そういう話で私が思い出すのはふたつ。(1)日本の憲兵隊に終戦時殺されたスマトラの郁達夫。(2)愛新覚羅溥傑の長女慧生さんと大久保武道さんが伊豆山中で拳銃自殺したとされる「天城山心中」事件。彼女が死の直前、本国から赴任した中華学校舎監のふしだらさなどを告発しようとしていたと彼女の日記で読んでから、私はずっともやもやしています。

序章でも、非戦論者として、主戦論再武装軍拡に対し、「負けた時のことを考えないのだろうか」と言ってますが(頁4)「負けてよかった」(©「秋刀魚の味」の笠智衆のせりふ)対米戦の記憶が強すぎるんだと思います。負けたことで、日本はアメリカナイズされた、民主主義と物質文化のよい国になった。ソ連に占領されないでよかったという。それに、ほんとに蹂躙されるんなら、それこそ逃げるしかないですしね。今日本で、ウクライナと西側が負けた時のことを考えて行動している鈴木宗男サンなんか、前川サン的にはどうなんでしょう。

二章は、若くないのを自覚した時代の自転車旅行記ですが、ライターとしてネタづくりでやったわけでもないようで、そこは高野秀行サンとちがうと思いました。

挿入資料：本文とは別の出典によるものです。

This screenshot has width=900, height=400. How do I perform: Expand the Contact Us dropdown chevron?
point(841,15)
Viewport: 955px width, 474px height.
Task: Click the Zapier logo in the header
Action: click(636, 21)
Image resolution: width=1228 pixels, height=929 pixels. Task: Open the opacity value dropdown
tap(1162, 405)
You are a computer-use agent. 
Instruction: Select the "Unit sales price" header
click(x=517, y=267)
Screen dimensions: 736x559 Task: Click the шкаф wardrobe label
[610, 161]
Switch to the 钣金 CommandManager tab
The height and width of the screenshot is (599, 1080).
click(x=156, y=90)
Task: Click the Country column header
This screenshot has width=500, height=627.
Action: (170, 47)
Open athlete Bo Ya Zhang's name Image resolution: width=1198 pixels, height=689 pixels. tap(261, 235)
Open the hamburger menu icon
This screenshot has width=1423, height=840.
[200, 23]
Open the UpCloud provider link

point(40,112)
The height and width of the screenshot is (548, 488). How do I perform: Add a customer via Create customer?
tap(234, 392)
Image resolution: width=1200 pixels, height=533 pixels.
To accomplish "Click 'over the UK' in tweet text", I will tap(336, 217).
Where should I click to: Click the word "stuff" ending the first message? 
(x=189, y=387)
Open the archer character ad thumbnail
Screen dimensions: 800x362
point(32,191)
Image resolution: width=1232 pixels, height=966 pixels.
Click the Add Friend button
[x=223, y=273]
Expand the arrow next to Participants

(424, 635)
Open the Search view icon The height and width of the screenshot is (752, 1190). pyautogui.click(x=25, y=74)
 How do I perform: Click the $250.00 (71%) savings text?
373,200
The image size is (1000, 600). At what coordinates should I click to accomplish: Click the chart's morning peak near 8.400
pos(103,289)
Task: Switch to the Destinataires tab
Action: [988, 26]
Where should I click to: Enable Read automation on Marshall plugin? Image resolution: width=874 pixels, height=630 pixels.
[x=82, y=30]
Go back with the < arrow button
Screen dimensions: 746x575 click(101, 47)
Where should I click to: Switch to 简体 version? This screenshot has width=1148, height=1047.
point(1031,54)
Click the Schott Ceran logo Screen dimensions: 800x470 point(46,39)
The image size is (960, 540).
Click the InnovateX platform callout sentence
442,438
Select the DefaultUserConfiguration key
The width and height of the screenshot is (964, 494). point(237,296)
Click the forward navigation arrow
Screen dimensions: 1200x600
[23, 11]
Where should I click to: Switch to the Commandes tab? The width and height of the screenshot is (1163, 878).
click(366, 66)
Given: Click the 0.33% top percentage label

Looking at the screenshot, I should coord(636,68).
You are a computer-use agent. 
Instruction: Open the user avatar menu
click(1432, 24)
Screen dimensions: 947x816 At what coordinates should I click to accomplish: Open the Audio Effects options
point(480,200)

高野秀行サンを出したのは、ただただの自転車旅行記でもむろんいいんですが、そこで資料文献を豊富に読み込んで厳選された内容を開陳したり、語学力を駆使してツボ的な会話を引き出してくれると、あーやっぱプロの旅行記はいいわあ、と幸せな気分にさせてくれるからです。本書でも、郷土史家とやり合う場面などは、やっぱおもしろかった。たとえその時は発表するアテがなくても、シロウトが現地をひっかきまわして「何様やねん」と言われるよりは、プロが名刺残して帰った方がいい。